You can also use Bloblang to delete individual metadata keys with:

meta foo = deleted()

Or do more interesting things like remove all metadata keys with a certain prefix:

meta = @.filter(kv -> !kv.key.has_prefix("kafka_"))

Using Metadata

caution

There are two functions to reference metadata: meta() and metadata(). meta() has been depreciated in favor of metadata().

Metadata values can be referenced in any field that supports interpolation functions.

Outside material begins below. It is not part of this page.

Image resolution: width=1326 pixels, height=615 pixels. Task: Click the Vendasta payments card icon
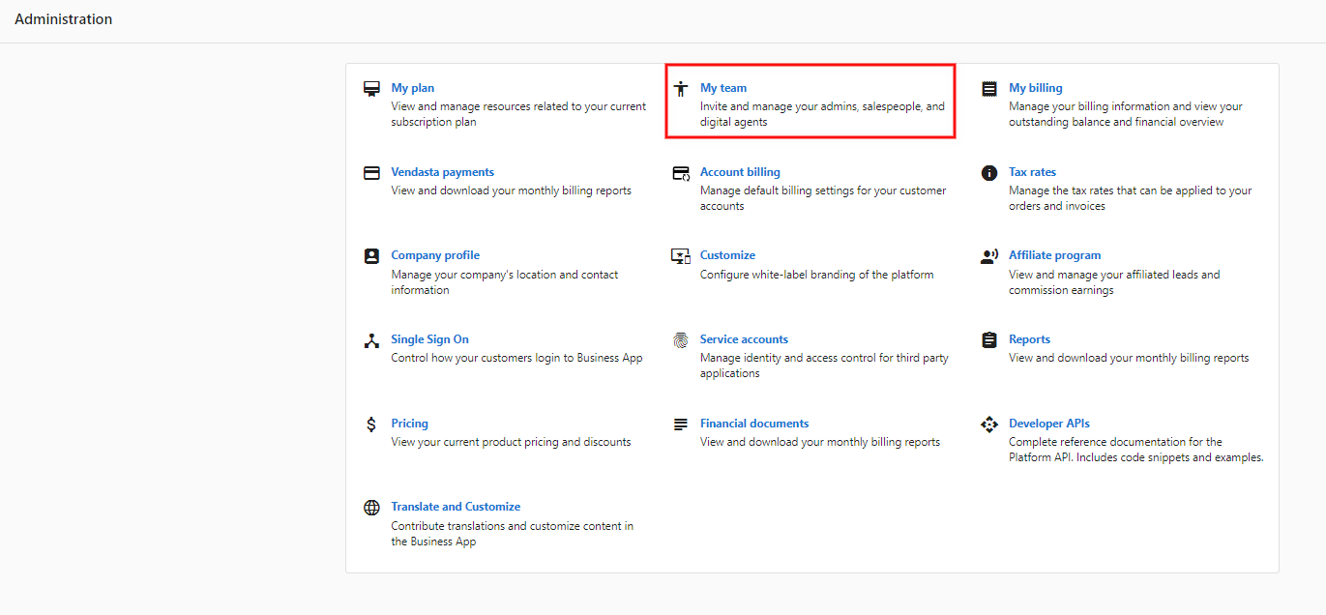click(371, 173)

For example, you can route messages to Kafka topics using interpolation of metadata keys:

output:
kafka:
addresses: [ localhost:9092 ]
topic: ${! metadata("target_topic") }

You can also to conditionally process messages based on their metadata with the switch processor:

pipeline:
processors:
- switch:
- check: '@doc_type == "nested"'
processors:
- sql_insert:
driver: mysql
dsn: foouser:foopassword@tcp(localhost:3306)/foodb
table: footable
columns: [ foo, bar, baz ]
args_mapping: |
root = [
this.document.foo,
this.document.bar,
@kafka_topic,
]

Restricting Metadata

Outputs that support metadata, headers or some other variant of enriched fields on messages will attempt to send all metadata key/value pairs by default. However, sometimes it's useful to refer to metadata fields at the output level even though we do not wish to send them with our data. In this case it's possible to restrict the metadata keys that are sent with the field metadata.exclude_prefixes within the respective output config.

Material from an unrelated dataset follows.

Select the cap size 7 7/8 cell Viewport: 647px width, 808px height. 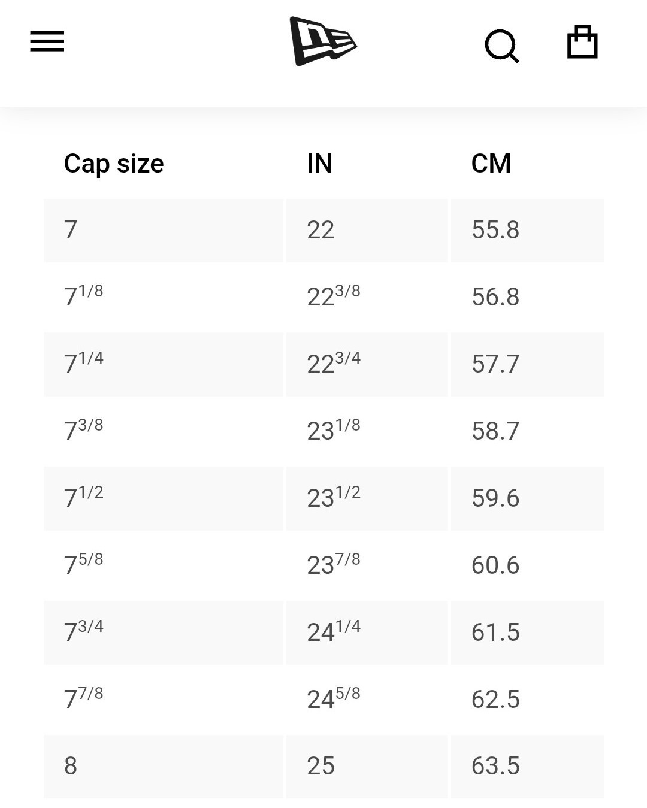pyautogui.click(x=164, y=700)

For example, if we were sending messages to kafka using a metadata key target_topic to determine the topic but we wished to prevent that metadata key from being sent as a header we could use the following configuration:

output:
kafka:
addresses: [ localhost:9092 ]
topic: ${! metadata("target_topic") }
metadata:
exclude_prefixes:
- target_topic

And when the list of metadata keys that we do not want to send is large it can be helpful to use a Bloblang mapping in order to give all of these "private" keys a common prefix:

pipeline:
processors:
# Has an explicit list of public metadata keys, and everything else is given
# an underscore prefix.
- mapping: |
let allowed_meta = [
"foo",
"bar",
"baz",
]
meta = @.map_each_key(key -> if !$allowed_meta.contains(key) {
"_" + key
})

output:
kafka:
addresses: [ localhost:9092 ]
topic: ${! metadata("_target_topic") }
metadata:
exclude_prefixes: [ "_" ]